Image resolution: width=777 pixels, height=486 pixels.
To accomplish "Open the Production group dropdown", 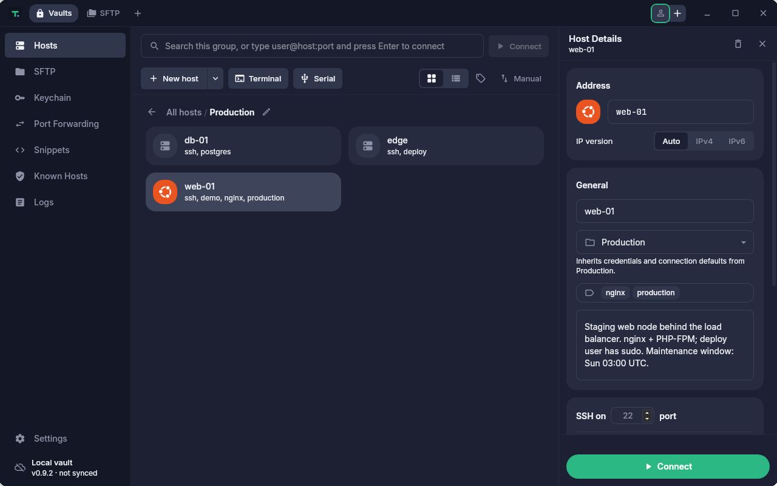I will [665, 242].
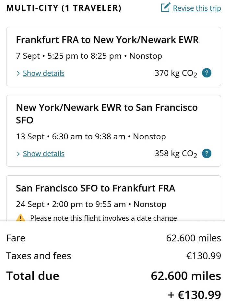Click the 7 Sept departure time line

click(89, 56)
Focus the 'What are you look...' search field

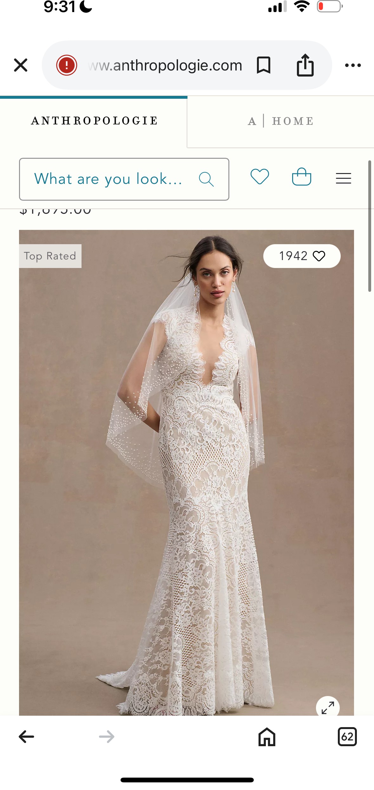click(x=124, y=179)
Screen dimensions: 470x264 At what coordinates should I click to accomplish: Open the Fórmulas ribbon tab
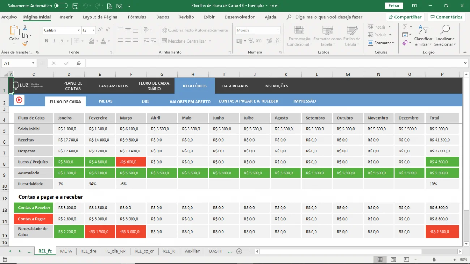137,17
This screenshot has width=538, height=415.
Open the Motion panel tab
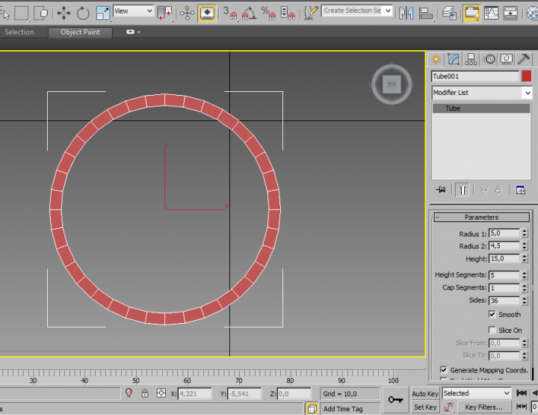(x=489, y=59)
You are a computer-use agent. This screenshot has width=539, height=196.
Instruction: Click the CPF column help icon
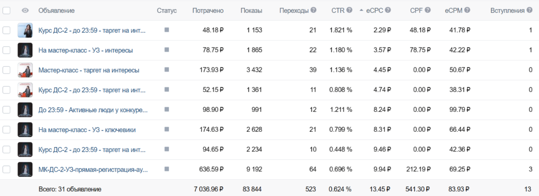[x=427, y=10]
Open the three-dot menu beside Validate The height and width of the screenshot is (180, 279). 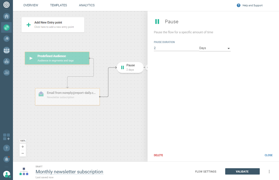pos(269,171)
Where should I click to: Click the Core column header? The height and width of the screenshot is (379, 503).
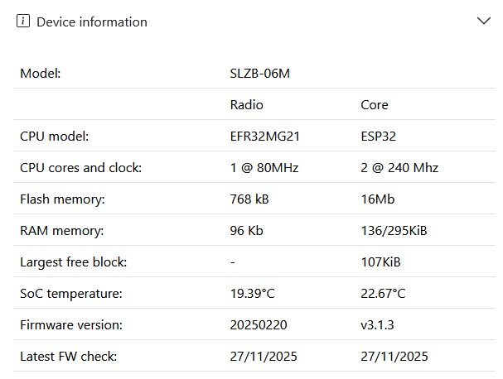[x=375, y=105]
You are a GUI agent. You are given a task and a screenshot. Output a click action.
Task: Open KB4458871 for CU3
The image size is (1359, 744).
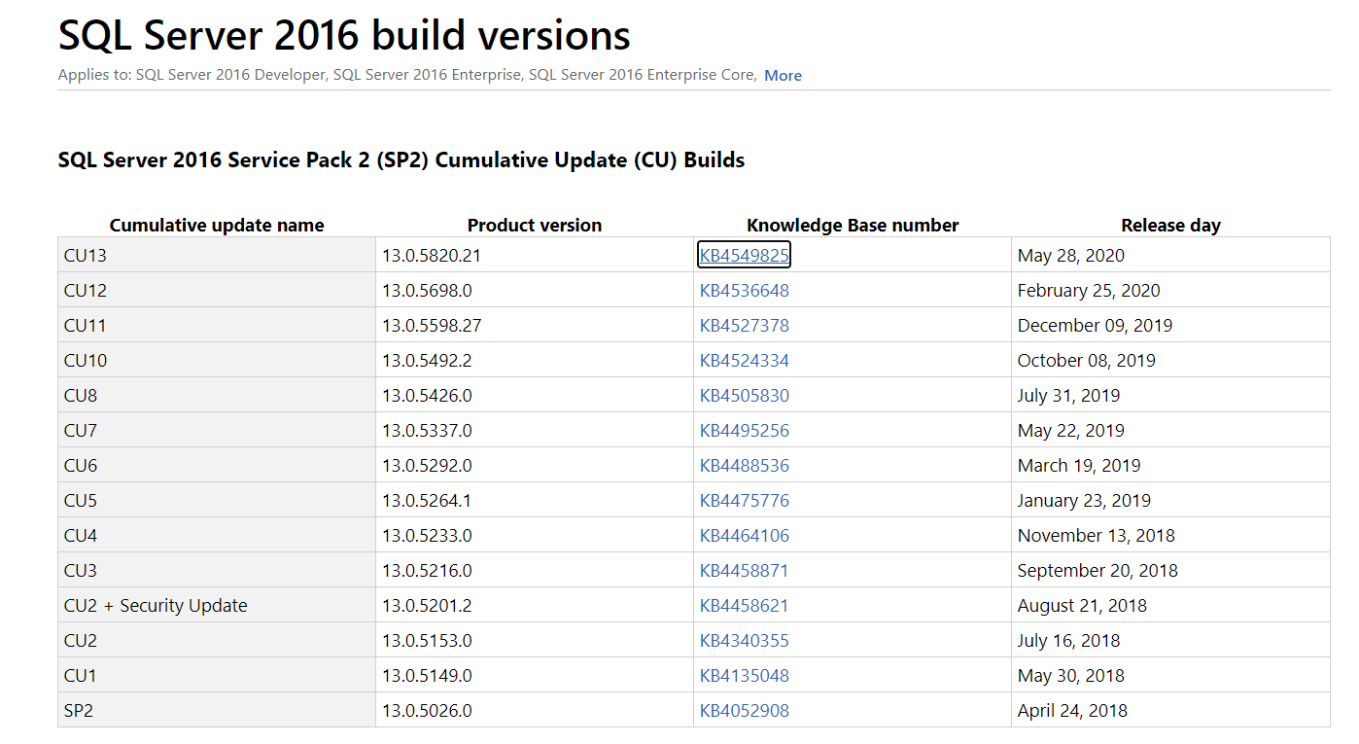(x=744, y=570)
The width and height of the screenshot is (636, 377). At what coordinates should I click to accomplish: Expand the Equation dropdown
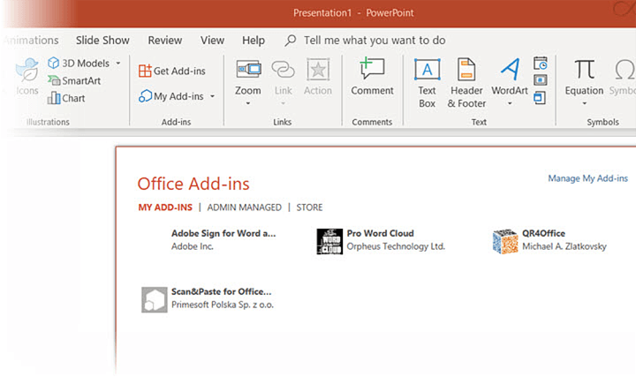pyautogui.click(x=585, y=103)
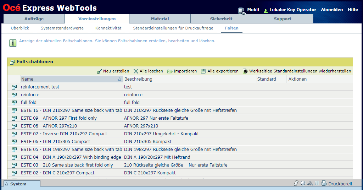
Task: Click the green info icon above the table
Action: click(x=13, y=43)
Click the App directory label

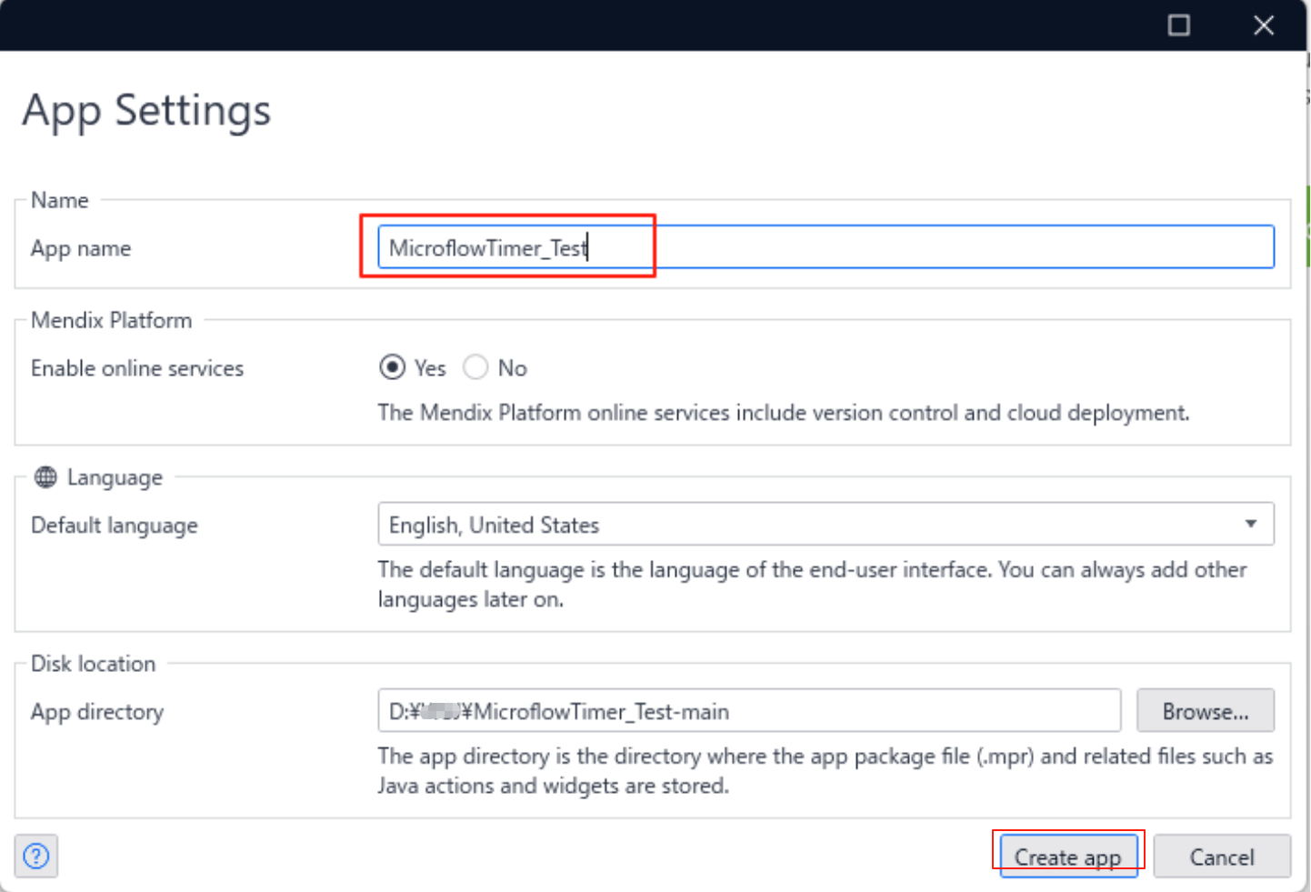click(x=97, y=712)
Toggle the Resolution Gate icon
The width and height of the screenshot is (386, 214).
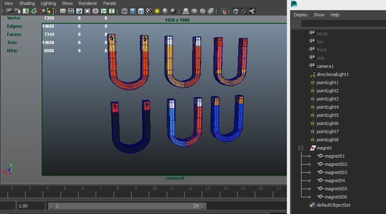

___

### TASK DETAILS
In the entries above, some lines hold the string "agent". Copy each of them.

### EXERCISE RESULT
You are a computer-use agent. This screenshot has width=539, height=196.
You are a GUI agent. You are given a task and a screenshot. Output a click action.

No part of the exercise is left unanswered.